Llega la primera gran sentencia, ni más ni menos que de la mano de su Tribunal Supremo, y como los tejemanejes son múltiples, una de sus derivadas acaba ante el Tribunal de Justicia de la Unión Europea (TJUE), que decreta que uno del procesados-condenados lo fue contraviniendo su condición de europarlamentario y, por lo tanto, su inmunidad, estatus que los sentenciadores no le quisieron reconocer. Esta sentencia del TJUE perfila el estatus de eurodiputado y hay que ejecutarla en este país imaginario que todos conocemos.

Pues bien: esta sentencia se da a conocer —sin ninguna filtración previa antes (cosa insólita en nuestro conocido país imaginari)— hacia las 9 y media de la mañana del jueves pasado. Una hora después de esta comunicación pública u oficial, los cuatro fiscales de la causa —entre ellos el anterior fiscal general del estado— firman un escuálido escrito, generoso en espacios en blanco, en el cual se oponen, sin emplearse mucho, a que el eurodiputado sea liberado. No hacen falta más detalles técnicos.

Una persona medianamente conocedora del hecho de que la Fiscalía es un cuerpo jerárquico y centralizado donde, incluso, por banales apelaciones o casaciones, se reúne la Junta de Fiscales de Sala, pensaría que esta se había reunido y había dado su opinión previo estudio detallado y así no volver a meter la pata en el pleito más importado de la historia moderna de nuestro país imaginario. Una persona medianamente conocedora y prudente —quizás no haya tantas en nuestro país imaginario— pensaría que la fiscal general del Estado estaría informada y habría tomado parte en las sabias deliberaciones de rigor. Al final, como en todo cuerpo jerárquico y centralizado, habría dado su visto bueno, es más, habría ordenado tal actuación o tal otra. Por eso el Ministerio Fiscal es, en el país imaginario, un cuerpo jerárquico y centralizado y, por lo tanto, no disfruta de independencia.

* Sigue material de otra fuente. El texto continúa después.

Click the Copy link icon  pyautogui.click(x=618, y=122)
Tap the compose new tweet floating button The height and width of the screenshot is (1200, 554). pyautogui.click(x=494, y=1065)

Pero, mira por dónde, en nuestro inefable país imaginario, cuatro fiscales, cuatro, sin que conste ni deliberación fuera de ellos cuatro y ni ningún acuerdo de ningún superior, han decidido ponerse con celeridad de récord olímpico al cumplimiento de una sentencia del TJUE. Sentencia que, repito, es primordial, dictada en uno de los muchos rabiosos flecos del más importado caso real en el país imaginario.

Ante todo esto, no podemos concluir que la Fiscalía en nuestro imaginario país no es un cuerpo ni jerárquico ni centralizado, sino una unión de togas que, como los radicales libres, sobrevuelan los procesos y actúan como mejor creen que sea a unos intereses que no sabemos cuáles son.

Porque, atentos lectores y lectoras, convendrán conmigo que, si la Fiscalía en nuestro imaginario país, fuera jerárquica y centralizada, la fiscal general del Estado no parecería estar desaparecida, ni los cuatro fiscales, cuatro, firmantes del escrito referido, hubieran actuado como relámpagos judiciales (visto y no visto) sin que conste ninguna reunión de ninguna Junta de Fiscales de Sala ni ningún despacho del asunto con la fiscal general del Estado. Si alguna de estas reuniones hubiera tenido lugar en nuestro imaginario país, Arcadia de las filtraciones, habríamos sabido hasta cuál de los asistentas prefirió el té al café y quien tomó un desgraciado (cortado descafeinado con leche desnatada y sacarina). Incluso eso se conoce imaginariamente en nuestro imaginario país.

Por lo tanto, no cabe otra conclusión que aceptar como altamente verosímil la desaparición de la fiscal general del Estado, cosa que demuestra de manera fehaciente la independencia de los miembros del Ministerio Fiscal, tal como la predican miembros de tal instituto y sus supporters, especialmente mediáticos.

Tenemos un caso. El caso de la fiscal desaparecida.